- Recomendamos sobreponderar ações dos EUA e de mercados emergentes, com foco em setores industriais ligados à energia, tecnologia e hardware, mantendo neutralidade em outros mercados desenvolvidos.
- Mantemos visão de diversificação e maior exposição a ações de energia/IA, valorizando empresas com fortes resultados e liquidez, e permanecemos cautelosos com o setor de serviços.
- O cenário macro envolve crescimento global estimado em 2,8% neste ano, inflação próxima de 3% e petróleo entre 110 e 120 dólares por barril, com riscos ligados ao estreito de Ormuz.
- A liquidez global segue firme, com bancos centrais a caminho de aperto gradual; a Reserva Federal dos Estados Unidos não espera cortes este ano, e a liquidez no setor privado permanece elevada.
- Em dívida, mantemos peso em moeda local de mercados emergentes e neutralidade em dívida de mercados desenvolvidos; há apoio por estímulos na China e perspectiva de maior crescimento em emergentes.
O texto apresenta um relatório de gestão de investimentos que atualiza o cenário macroeconômico e as recomendações de alocação. O foco é a diversificação frente a um ambiente de incerteza e potencial de valorização em mercados específicos.
O documento destaca um cenário macro moderadamente positivo, apesar de riscos. Barcos no Estreito de Ormuz e petróleo em alta não derrubaram fundamentos como liquidez, lucros corporativos e crescimento. A gestão mantém posição global neutra, com sobreponderação em ações dos EUA, EM e setores industriais.
Segundo o relatório, a liquidez global continua robusta, com bancos centrais sinalizando contenção de aperto monetário, mas sem pressa. A empresa prevê um crescimento global de 2,8% neste ano e petróleo entre 110 e 120 dólares, com avaliação de longo prazo em torno de 80 dólares por barril.
A recomendação inclui sobreponderar ações norte-americanas, apoiadas por lucros fortes, liquidez e impulso em IA e indústria. Em mercados desenvolvidos fora dos EUA, a equipe fica neutra, citando valuations ajustados e incertezas sobre impactos econômicos da guerra.
Mercados emergentes recebem destaque, com ganhos de lucros robustos e proteção relativa contra custos de energia.
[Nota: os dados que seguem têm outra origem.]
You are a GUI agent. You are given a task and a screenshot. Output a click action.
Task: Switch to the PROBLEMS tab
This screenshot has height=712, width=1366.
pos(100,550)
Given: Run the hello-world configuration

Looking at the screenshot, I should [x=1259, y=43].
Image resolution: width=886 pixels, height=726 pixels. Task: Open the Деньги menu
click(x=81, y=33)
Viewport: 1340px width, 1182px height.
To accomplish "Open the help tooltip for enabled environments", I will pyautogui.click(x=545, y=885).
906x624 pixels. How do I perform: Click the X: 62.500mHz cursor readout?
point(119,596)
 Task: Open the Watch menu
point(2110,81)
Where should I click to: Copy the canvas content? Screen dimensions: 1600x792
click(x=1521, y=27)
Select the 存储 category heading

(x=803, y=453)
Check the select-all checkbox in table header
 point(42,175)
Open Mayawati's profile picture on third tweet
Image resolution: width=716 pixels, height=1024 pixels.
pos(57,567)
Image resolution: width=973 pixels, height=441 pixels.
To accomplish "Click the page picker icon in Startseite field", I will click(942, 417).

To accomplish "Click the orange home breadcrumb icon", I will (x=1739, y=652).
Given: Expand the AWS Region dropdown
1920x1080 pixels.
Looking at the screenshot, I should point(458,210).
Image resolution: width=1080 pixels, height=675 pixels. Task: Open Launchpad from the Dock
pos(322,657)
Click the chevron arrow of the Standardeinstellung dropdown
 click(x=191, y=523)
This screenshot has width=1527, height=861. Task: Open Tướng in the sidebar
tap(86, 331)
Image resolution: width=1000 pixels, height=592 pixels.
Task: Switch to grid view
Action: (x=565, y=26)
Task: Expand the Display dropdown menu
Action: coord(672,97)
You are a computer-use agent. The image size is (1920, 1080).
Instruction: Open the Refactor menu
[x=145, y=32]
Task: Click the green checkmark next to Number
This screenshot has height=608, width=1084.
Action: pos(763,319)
A previsão aponta crescimento do PIB em EM em 2,6% neste ano, frente a 2,4% em 2025, com benefícios potenciais do ciclo de IA.
No setor industrial e de hardware, a agenda é de investimento em capital fixo. Pedidos de bens de capital nos EUA cresceram 11% na base anual em março, sugerindo maior prioridade a infraestrutura, energia e semicondutores. O relatório também reforça a preferência por hardware sobre software.
Sobre dívida, a equipe mantém visão neutra em títulos de mercados desenvolvidos, mas reforça sobreponderação de dívida em moeda local de mercados emergentes. A perspectiva aponta maior rentabilidade real e melhor relação risco-retorno, com forte papel de moedas de economias importadoras de petróleo.
A conclusão do material destaca que o cenário base favorece diversificação internacional, com atenção especial aos avanços em IA e ao setor industrial. As recomendações estão alinhadas a liquidez sólida, lucros estáveis e um ambiente de inflação com riscos flutuantes. Gonzalo Rengifo Abbad assina como diretor geral da Pictet Asset Management para Iberia e Latam.